Pergeseran paradigma itu telah mengubah sesajen yang mengorbankan sebagian dari ternak dan hasil ladang berupa ayam, telur, dan beras ketan menjadi sesajen modern yang mengorbankan manusia. Dalam hal tersebut masyarakat adat menjadi korban dari sesajen modern itu. Bentuk pengorbanan cukup besar karena kehilangan ruang hidup dan potensi korban bencana. Selain itu, sesajen modern juga menghilangkan kearifan lokal dan identitas kelokalan masyarakat adat.

Di Sulawesi Selatan, hutan masyarakat adat diakui oleh pemerintah dalam skema perhutanan sosial dan diberi SK Hutan Adat. Skema ini banyak didapati di masyarakat adat yang ada di Kabupaten Enrekang dan di Kabupaten Bulukumba. Hal itu perlu diapresiasi sebagai bentuk perlindungan hutan masyarakat adat.

Akan tetapi, perlu diantisipasi jangan sampai hutan-hutan tersebut akan lebih mudah untuk dialihkan dan diberikan hak pengelolaan baik itu izin usaha pertambangan ataupun pengelolaan hasil hutan yang tidak dimanfaatkan sepenuhnya bagi masyarakat adat. Jika itu terjadi lebih baik hutan itu tetap sebagai hutan dan tidak boleh kelola karena memang hutan sebagai pelindung untuk area yang ada di bawahnya.

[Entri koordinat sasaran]
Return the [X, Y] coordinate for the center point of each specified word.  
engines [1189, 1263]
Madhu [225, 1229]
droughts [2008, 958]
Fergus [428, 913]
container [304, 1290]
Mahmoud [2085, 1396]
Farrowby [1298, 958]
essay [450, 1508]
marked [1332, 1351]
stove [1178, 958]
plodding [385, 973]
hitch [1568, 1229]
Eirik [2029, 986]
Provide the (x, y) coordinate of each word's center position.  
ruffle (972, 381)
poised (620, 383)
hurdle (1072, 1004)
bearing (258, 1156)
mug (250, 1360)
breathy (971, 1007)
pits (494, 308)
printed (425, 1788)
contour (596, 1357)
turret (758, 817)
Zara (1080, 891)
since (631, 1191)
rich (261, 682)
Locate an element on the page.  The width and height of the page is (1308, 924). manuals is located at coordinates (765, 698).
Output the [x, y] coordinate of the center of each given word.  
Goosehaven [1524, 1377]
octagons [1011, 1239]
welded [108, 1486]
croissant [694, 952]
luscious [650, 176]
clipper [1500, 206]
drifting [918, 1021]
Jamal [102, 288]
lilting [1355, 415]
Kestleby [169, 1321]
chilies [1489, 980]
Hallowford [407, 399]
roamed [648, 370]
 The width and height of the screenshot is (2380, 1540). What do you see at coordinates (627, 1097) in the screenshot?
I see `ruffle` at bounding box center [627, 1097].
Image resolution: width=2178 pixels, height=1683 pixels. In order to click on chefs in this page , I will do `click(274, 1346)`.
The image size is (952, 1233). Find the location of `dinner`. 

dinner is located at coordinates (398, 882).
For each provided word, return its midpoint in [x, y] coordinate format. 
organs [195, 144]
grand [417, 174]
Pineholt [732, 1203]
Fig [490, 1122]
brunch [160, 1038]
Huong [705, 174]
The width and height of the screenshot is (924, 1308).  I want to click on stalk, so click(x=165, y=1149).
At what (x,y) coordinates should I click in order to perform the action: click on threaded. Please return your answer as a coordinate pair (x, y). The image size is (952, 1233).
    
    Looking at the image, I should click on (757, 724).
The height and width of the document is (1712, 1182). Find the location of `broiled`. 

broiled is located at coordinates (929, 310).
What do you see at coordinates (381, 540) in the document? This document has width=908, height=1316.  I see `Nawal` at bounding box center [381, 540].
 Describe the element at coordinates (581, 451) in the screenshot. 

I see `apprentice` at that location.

YANG HARUS DIBUAT:
Jawablah pertanyaan berikut berdasarkan petikan teks tentang sesajen modern dan hutan adat.
(a) Hasil ternak dan ladang apa saja yang dikorbankan dalam sesajen sebelum terjadi pergeseran paradigma?
(b) Di kabupaten mana saja skema SK Hutan Adat banyak didapati?
(c) Menurut petikan teks, hutan berperan sebagai apa?

PENYELESAIAN SOAL:
(a) Ayam, telur, dan beras ketan.
(b) Kabupaten Enrekang dan Kabupaten Bulukumba.
(c) Hutan berperan sebagai pelindung untuk area yang ada di bawahnya.